Kaderin cilvesine bakın ki biricik evladını da trafik kazasına kurban verdi. Kazanın kesin sebebi soruşturmadan sonra belli olacaktır elbette. İnşallah böyle kazalar son olur.

Bu ağır bir imtihandır.  

Acının tarifi yok. Ancak evrensel bir dilde anlatmak gerekirse…

Mevlana bir gün eve geldiğinde oğlunu kederli bulur. Şaka yapmak için duvardaki kurt postunu giyer ve oğlunu keyiflendirmek ister.

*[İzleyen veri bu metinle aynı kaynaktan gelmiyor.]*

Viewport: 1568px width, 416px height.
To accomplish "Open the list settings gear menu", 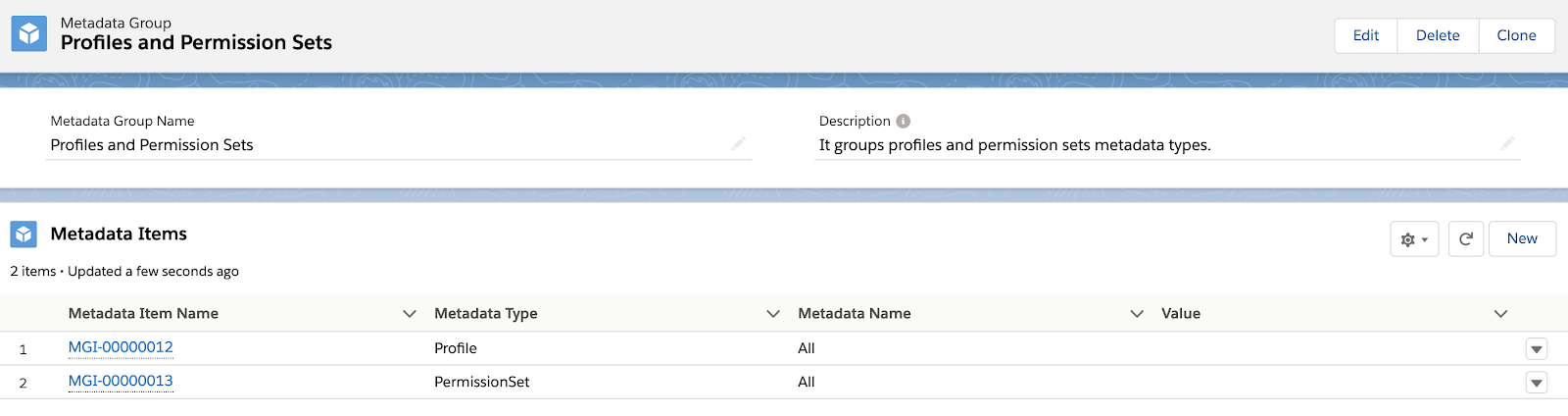I will 1414,239.
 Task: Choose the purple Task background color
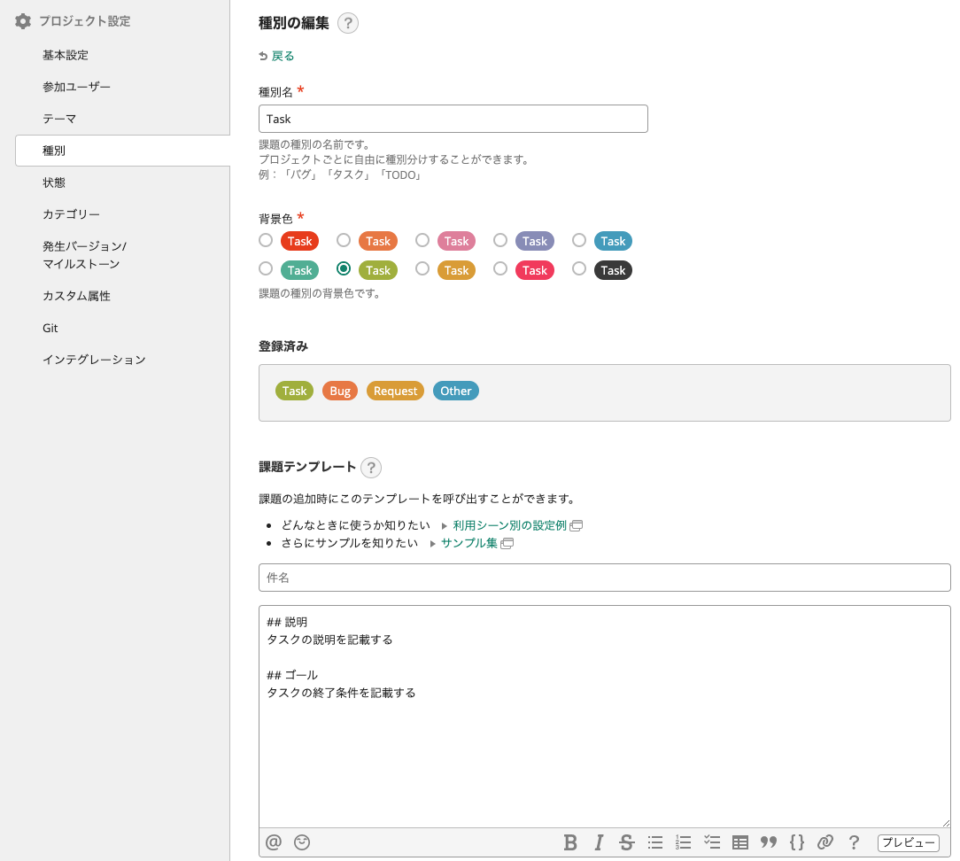500,241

Ancak oğlu bu durum karşısında gülmeye başlar. Mevlana der ki: “Beni korkunç bir şekilde gördüğün için bana güldün. Çünkü benim baban olduğumu bildin”
Dünya da aynen bu misal gibidir. Kul bu musibetin arkasındaki yaratıcıyı bilirse “- Bu benim Rabbim’dendir” diyerek güler geçer ve o musibeti atlatıverir. 

Terzi ailesine başsağlığı ve sabırlar diliyorum.

YOL VE KÖPRÜ DURUMU

Zonguldak’ın yıllardır bitmeyen yol sorunu var. Seçimlere direk etki eden bu sorunu çözeceklerini belirten Selim Alan, ekim ayı sonuna kadar yolların yüzde 60’ını bitireceği sözünü verdi.

Halkla beraber bu sözün takipçisi olacağız. Karayolları, DSİ, Hükümet ve İçişleri Bakanı da Alan’ın emrinde olduğuna göre yolların bitmemesi için bir neden yok. Umarım en kısa zamanda biter, Zonguldak halkının yüzü güler.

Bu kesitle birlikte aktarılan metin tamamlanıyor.